• **Exercise instructions**:
Copy the lines below from the line containing "1400x892 pixels. Task: Tap the centre" through the line containing "point(1077,374)", requests included, and shift every coordinate in the answers up by 94. Leave out all other lines.

• **Data records**:

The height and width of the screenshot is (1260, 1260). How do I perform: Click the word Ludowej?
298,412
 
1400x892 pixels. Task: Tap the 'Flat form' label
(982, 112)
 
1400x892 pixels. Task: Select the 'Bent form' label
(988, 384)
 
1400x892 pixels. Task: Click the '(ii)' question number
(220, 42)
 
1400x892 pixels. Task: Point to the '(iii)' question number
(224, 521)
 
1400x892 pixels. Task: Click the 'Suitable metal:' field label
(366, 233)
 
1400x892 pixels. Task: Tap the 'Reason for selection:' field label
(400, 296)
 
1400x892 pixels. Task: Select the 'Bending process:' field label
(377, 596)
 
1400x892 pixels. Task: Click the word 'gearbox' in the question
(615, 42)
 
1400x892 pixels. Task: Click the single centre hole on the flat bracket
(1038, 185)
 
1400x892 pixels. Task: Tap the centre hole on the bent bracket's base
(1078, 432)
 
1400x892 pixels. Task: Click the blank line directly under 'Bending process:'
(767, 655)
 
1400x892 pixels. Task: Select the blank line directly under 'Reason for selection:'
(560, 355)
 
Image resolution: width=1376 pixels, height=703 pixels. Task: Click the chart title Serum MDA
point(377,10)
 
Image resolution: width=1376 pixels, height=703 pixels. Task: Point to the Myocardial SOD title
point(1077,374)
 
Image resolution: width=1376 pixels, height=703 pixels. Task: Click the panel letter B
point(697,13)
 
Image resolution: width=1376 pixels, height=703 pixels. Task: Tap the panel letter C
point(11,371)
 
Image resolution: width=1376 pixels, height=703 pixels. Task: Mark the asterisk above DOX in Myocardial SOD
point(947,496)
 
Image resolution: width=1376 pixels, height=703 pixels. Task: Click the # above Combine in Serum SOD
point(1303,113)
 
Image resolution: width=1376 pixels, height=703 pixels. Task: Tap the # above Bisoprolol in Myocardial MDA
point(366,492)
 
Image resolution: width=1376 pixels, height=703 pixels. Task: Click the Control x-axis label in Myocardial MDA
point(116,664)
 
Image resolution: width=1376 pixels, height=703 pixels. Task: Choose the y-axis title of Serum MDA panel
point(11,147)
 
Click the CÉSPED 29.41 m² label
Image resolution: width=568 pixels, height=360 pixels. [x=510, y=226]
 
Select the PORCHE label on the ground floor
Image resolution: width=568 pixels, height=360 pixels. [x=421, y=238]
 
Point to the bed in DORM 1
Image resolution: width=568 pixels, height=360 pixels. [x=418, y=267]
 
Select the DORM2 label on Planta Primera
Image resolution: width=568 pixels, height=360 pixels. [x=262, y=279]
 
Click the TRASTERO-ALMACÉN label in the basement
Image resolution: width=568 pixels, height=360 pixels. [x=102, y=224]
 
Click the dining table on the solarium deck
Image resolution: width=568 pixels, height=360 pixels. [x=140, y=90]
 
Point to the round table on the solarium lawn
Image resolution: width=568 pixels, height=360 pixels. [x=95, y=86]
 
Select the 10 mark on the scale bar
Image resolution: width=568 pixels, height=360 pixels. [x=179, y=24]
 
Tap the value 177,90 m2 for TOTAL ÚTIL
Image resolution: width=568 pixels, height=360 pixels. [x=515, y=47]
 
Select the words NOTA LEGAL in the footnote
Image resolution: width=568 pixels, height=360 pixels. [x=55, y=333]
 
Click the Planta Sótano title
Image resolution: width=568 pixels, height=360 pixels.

• **Answer to the task**:
1400x892 pixels. Task: Tap the centre hole on the bent bracket's base
(1172, 526)
 
1400x892 pixels. Task: Click the blank line directly under 'Bending process:'
(861, 749)
 
1400x892 pixels. Task: Select the blank line directly under 'Reason for selection:'
(654, 449)
 
Image resolution: width=1376 pixels, height=703 pixels. Task: Click the chart title Serum MDA
point(471,104)
 
Image resolution: width=1376 pixels, height=703 pixels. Task: Point to the Myocardial SOD title
point(1171,468)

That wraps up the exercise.